Why Is Asset-Based Lending So Expensive? Comparing Cost Structures for ABL and C&I Loans

Working capital is the backbone of any business operation. At some point, businesses may run low on working capital, resulting in dysfunctions. In such instances, business turn to taking loans: either asset-based loans or commercial and industrial loans. These two serve the same purpose of sustaining a business’s operations. However, they differ in several ways. The main difference between them is that in ABL, the collateral is a business asset, while in C&I, it can be any usual collateral. ABL is commonly considered more expensive that other methods, and here’s why.

  1. Collateral

Cash flow loans have yet to learn of collateral and rely solely on the business’s potential to create future income. Therefore, their credit rating influences whether they are applicable for cash flow loans. Alternatively, asset-based loans look at the company’s current assets and what might be good for collateral. In the event of a loan failure, the lender can use such collateral assets in the future. The assets reviewed by an asset-based lender will vary slightly, but lenders all look at the same general forms of collateral. For this reason, asset-based loans seem more expensive than C&I loans.

  1. Asset value and performance ratios

Commercial loans are generally based on financial measures influenced by company profit and loss. Asset-based lending focuses on the worth of a firm’s assets to determine lending availability. As a result, ABL is more concerned with asset value and less concerned with performance ratios.

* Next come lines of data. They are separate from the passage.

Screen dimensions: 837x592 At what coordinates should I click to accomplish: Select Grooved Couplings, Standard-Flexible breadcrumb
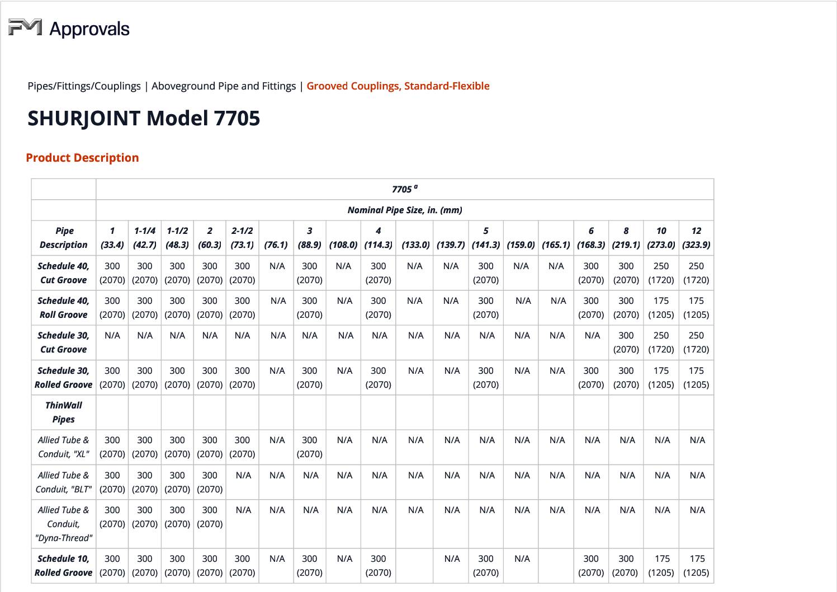398,86
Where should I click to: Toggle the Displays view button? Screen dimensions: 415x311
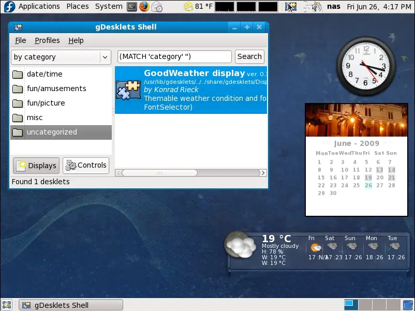pyautogui.click(x=36, y=165)
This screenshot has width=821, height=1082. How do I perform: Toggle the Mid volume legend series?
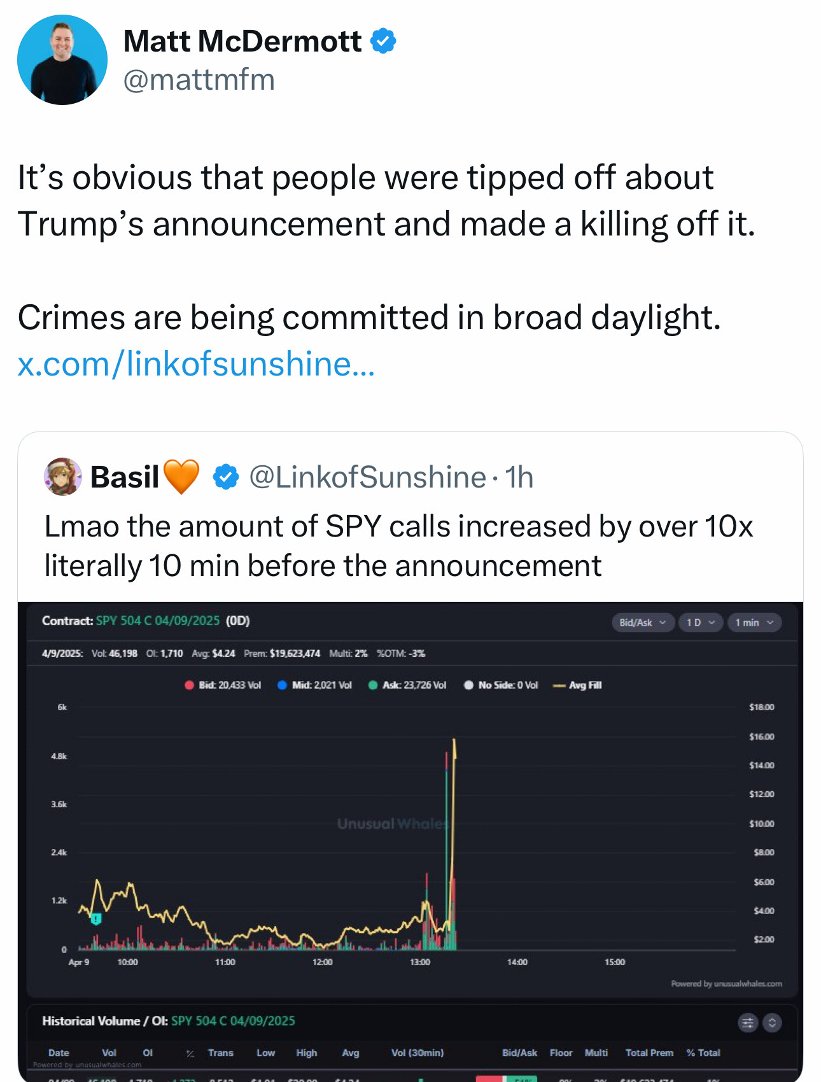click(315, 685)
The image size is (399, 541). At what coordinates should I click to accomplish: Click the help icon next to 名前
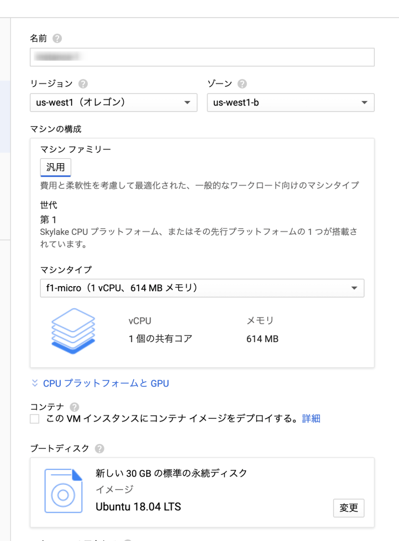coord(58,38)
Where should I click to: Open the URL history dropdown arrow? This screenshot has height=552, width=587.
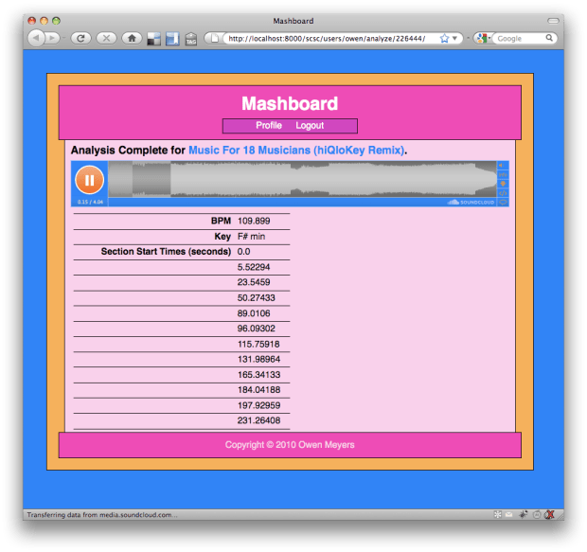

Accounts receivable, inventory, machinery and equipment, and real estate are all firm assets that can be good as collateral. Asset-based lines of credit depend on the value of all eligible assets as a “borrowing base” and an advance rate that changes depending on the type of collateral.

  1. Greater Risks

Businesses generally employ ABL loans with a poor credit history or that operate in a volatile industry. This makes them a higher risk for the lender. As a result, to compensate for the increased risk, lenders may charge higher interest rates.

  1. Suitability factor

Since every firm is unique, you must adapt loan conditions to meet the various criteria and needs. Asset-based loans are not ideal for all enterprises much like how  cash-flow-based loans aren’t ideal for all enterprises. The company’s credit rating is important in determining how much or if a corporation can borrow in the first place in a cash-flow-based loan. These loans are best suited for companies with excellent credit and a considerable volume of recorded cash flow. Asset-based loans are better suited for borrowers with low cash flow or poor credit ratings. In addition, the assets must be valuable enough for the bank or other lender to take a chance on the loan.

  1. Continuous monitoring

ABL loans frequently necessitate constant lender monitoring. This is to ensure that the borrower is maintaining their financial obligations. They also ensure that the value of the assets used as collateral is not decreasing. This additional monitoring may raise the loan’s interest rate.

  1. Flexibility and ease of obtaining a loan

Banks usually have stricter lending limits, liquidity, repayment schedules, and other unique covenants. As a result, they have less room to be forgiving of:

  • high-risk businesses 
  • volatility 
  • performance problems
  • unusual consumer concentrations

Speciality ABL lenders have extensive knowledge and resources to estimate asset valuations and can finance a wide range of unusual scenarios. A lender with industry experience may also give better advance rates on your specialist assets. They may also include collateral such as unbilled accounts receivable, which typical lenders do not accept. 

On the other hand, traditional term loans and lines of credit are often secured by the borrower’s creditworthiness and do not require continuous monitoring. As a result, the cost structure of these loans may be lower for the borrower. Therefore, selecting a lender who knows your company’s situation and is ready to provide the care it needs to advance is critical.